Aber zurück zum Wandern.

Per Zufall bin ich bei den Vorbereitungen auf diese Tour gestoßen. Sie geht zwar steil hoch bis zum Weissen Stich (472 Meter), dafür spart sie mir aber eine zusätzlich Etappe bis Neustadt.
Wir gehen den Weg umgekehrt, also von Deidesheim nach Lambrecht. Vielleicht liegt es daran, dass wir eine Zeitlang brauchen, bis wir den „Geissbock“ gefunden haben. Wir müssen durch Deidesheim durch – dem Pfälzer Weinsteig folgend. Am Mühlenparkplatz zweigt dann der Weg rechts ab, was aber leicht zu übersehen ist, weil zum einen der Parkplatz kein richtiger Parkplatz ist und zum anderen sich dort noch keine Markierung findet. Jedenfalls keine für uns sichtbare. Deshalb ist man schnell oben am Pfalzblick mit einem weiteren Parkplatz. Für diejenigen, die diesen sehr empfehlenswerten alten Weg auch gehen wollen: An der grossen Hinweistafel zweigt er vom Weinsteig ab.
Wer wie wir trotzdem zum Pfalzblick geht, der hält sich dann auf dem breiten Forstweg, der halbrechts hoch geht. Nach einer Weile liegt ein paar Meter unterhalb die Waldschenke, an der der Geissbockweg vorbei führt. Es ist ratsam, zur Schenke hinabzugehen, weil erst hinter der Schenke das Wegzeichen, ein Geissbock, auftaucht. Die Wegmarkierung vorher (auch ein Tierbild) zeigen, einen anderen Weg, den Eselsweg. Ich z.B. hätte den Esel für den Bock genommen, wenn Annette mich nicht auf die wesentlichen Unterschiede aufmerksam gemacht hätte.

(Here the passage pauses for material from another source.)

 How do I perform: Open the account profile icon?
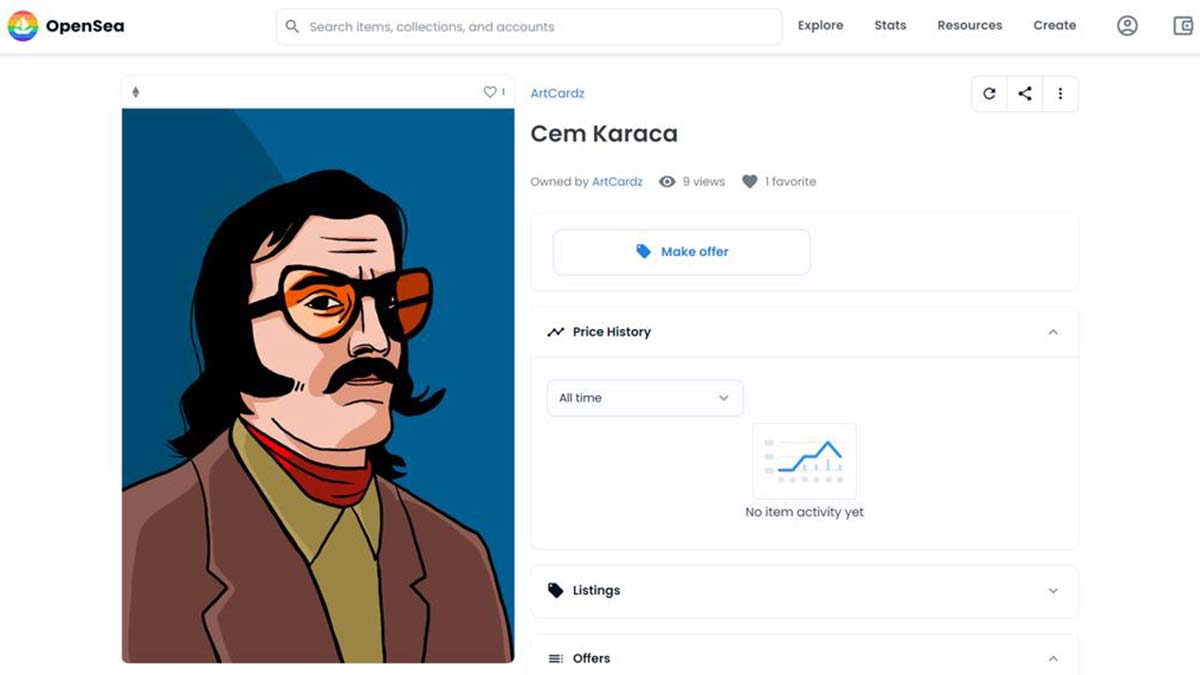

Mit dem Geissbock als Begleitung geht es dann einfach und sicher stetig bergauf, aber nicht zu anstrengend, auf weichen Waldpfaden und unter kühlem Blätterdach. Wir sind jetzt im Pfälzer Wald. Der Wein und die Reben liegen hinter uns. Es Wir wandern immer am Weinbach entlang (führt stinknormales Wasser!). Am höchsten Punkt, dem Weißen Stich, machen wir eine kleine Rast, um dann bis zum Forsthaus Silbertal abzusteigen. Das ist ein absoluter Tipp. Pfälzische Küche – alles was der Pfälzer Gaumen begehrt. Und gut! Allein die Dampfnudeln mit Weinsosse und Grumbeersupp gibt’s nur samstags. Aber die Suppe ohne die Dampfnudeln schmeckt auch.
Gut gestärkt machen wir uns auf das letzte Teilstück bergab. Dabei gehen wir den größten Teil durch das langgestreckte Lindental, das sich als Strassendorf den Hang nach Lambrecht hinunter zieht. Das hat auch mal bessere Zeiten gesehen.

Nach einem (Eis)kaffee am Nachmittag trennen sich leider unsere Wege.

Ich glaube, auch meine beiden Mitwanderer können den Weg empfehlen. Für Jürgen und mich war es ein Stück Heimatwanderung. Kindheitserinnerungen wurden dabei wach.

Annette und Jürgen nehmen den Zug nach Deidesheim, ich laufe noch die 2 Kilometer nach Frankeneck. Von dort im nächsten Blog mehr.